A team from UChicago Medicine’s emergency room took 24 COVID-19 patients who were in respiratory distress and gave them HFNCs instead of putting them on ventilators. The patients all fared extremely well, and only one of them required intubation after 10 days.
“The success we’ve had has been truly remarkable,” said Michael O’Connor, MD, Director of Critical Care Medicine.
The HFNCs are often combined with prone positioning, a technique where patients lay on their stomachs to aid breathing. Together, they’ve helped UChicago Medicine doctors avoid dozens of intubations and have decreased the chances of bad outcomes for COVID-19 patients, said Thomas Spiegel, MD, Medical Director of UChicago Medicine’s Emergency Department.
“The proning and the high-flow nasal cannulas combined have brought patient oxygen levels from around 40% to 80% and 90%, so it’s been fascinating and wonderful to see,” Spiegel said.
Mechanical ventilation – the most common treatment for these patients thus far – involves inserting a breathing tube into the windpipe so a ventilator can pump air into the lungs. Using a ventilator or intubation as a last resort – an approach UChicago Medicine teams call “prevent the vent” – helps get COVID-19 patients out of the hospital intensive care unit and prevents harmful side effects caused by ventilators, such as lung injuries.
“Avoiding intubation is key,” Spiegel said. “Most of our colleagues around the city are not doing this, but I sure wish other ERs would take a look at this technique closely.”
This approach is not without risk, however. HFNCs blow air out, and convert the COVID-19 virus into a fine spray in the air. To protect themselves from the virus, staff must have proper personal protective equipment (PPE), negative pressure patient rooms, and anterooms, which are rooms in front of the patient rooms where staff can change in and out of their safety gear to avoid contaminating others.
UChicago Medicine’s Emergency Department recently doubled its number of anterooms, thereby doubling its capacity to give high-flow nasal cannula to patients. The main hospital also added negative pressure rooms on two floors, making it safer and easier to take care of COVID-19 patients.
Since the first COVID-positive patient was admitted March 13, UChicago Medicine has successfully treated and discharged 297 patients with the virus. Even as the number of hospitalized COVID-19 patients has grown, doctors have managed ventilator usage. As of Wednesday, UChicago Medicine had 137 COVID-19 patients, but only 27 of them were on ventilators. The medical staff has avoided mechanical ventilation on 40% of patients, and extubated 50% of those who needed ventilators, O’Connor said.

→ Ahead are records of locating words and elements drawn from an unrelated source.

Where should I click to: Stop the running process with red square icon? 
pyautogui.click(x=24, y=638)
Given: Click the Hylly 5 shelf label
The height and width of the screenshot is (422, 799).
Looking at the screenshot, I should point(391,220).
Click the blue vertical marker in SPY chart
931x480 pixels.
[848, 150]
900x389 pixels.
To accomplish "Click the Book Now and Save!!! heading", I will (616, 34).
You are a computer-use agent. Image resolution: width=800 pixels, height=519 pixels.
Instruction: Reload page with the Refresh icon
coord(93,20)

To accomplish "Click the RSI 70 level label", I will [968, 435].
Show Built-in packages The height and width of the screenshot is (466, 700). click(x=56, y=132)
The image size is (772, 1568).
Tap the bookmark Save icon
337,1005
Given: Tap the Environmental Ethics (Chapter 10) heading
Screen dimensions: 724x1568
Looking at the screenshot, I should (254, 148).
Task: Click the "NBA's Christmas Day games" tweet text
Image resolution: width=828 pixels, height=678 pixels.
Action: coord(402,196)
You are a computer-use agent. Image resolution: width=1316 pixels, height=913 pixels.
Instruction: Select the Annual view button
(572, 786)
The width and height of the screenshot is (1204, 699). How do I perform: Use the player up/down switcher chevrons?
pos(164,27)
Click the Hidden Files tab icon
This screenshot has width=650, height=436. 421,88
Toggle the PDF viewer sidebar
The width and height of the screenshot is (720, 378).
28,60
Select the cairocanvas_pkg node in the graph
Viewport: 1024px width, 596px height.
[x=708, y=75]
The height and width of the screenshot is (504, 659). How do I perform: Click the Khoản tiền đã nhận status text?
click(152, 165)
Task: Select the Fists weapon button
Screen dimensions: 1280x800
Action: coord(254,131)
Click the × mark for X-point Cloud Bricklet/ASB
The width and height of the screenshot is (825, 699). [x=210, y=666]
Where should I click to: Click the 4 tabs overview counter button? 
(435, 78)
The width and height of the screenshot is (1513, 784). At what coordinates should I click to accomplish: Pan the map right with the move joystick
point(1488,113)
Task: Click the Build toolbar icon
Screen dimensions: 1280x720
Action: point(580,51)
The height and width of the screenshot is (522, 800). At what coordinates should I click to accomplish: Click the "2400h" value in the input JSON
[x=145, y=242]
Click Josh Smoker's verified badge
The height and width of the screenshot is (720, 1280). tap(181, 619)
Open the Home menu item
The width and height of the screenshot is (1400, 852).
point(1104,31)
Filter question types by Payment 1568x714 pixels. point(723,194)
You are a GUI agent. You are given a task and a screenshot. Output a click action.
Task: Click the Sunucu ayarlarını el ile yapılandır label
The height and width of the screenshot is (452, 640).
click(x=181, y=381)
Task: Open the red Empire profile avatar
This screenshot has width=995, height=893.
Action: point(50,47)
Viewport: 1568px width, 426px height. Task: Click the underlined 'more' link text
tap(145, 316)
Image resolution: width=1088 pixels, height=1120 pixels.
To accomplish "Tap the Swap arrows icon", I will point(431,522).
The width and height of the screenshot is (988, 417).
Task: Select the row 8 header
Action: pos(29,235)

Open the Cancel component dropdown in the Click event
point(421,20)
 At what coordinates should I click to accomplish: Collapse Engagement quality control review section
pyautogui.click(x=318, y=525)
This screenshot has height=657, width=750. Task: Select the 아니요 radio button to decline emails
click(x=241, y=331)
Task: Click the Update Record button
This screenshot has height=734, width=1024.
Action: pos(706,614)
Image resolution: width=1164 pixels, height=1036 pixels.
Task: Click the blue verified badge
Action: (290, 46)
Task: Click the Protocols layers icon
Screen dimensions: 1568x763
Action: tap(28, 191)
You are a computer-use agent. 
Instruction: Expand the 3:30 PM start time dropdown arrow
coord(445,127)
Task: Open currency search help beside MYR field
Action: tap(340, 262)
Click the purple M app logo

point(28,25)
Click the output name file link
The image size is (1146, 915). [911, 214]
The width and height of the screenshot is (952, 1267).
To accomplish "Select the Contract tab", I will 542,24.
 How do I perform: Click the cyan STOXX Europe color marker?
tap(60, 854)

“It’s a phenomenal number, because in Italy, the number of extubations was much lower,” O’Connor said, who also gave credit to the cross-team collaboration.
UChicago Medicine care teams got an early preview of how COVID-19 treatments were working in China and Italy from the university’s hospital affiliates in those countries. When the time came for the Hyde Park-based health system to start caring for COVID-19 patients, they’d already concluded that steroids were an ineffective treatment. The UChicago Medicine teams opted to use less invasive approaches, such as HFNCs or helmet ventilators. For patients who did require mechanical ventilation, the goal was to get those people off the ventilator as soon as possible.
O’Connor and Spiegel agree that the steps the city took to flatten the curve worked. At first, UChicago Medicine was doubling its cases every 2-3 days, leaving doctors terrified of running out of space, staff and equipment. Now that the doubling time of COVID-19 patients has slowed to approximately 12 days, it helps the hospital staff generate good outcomes.
“The curve having been flattened has provided us a world of relief,” Spiegel said.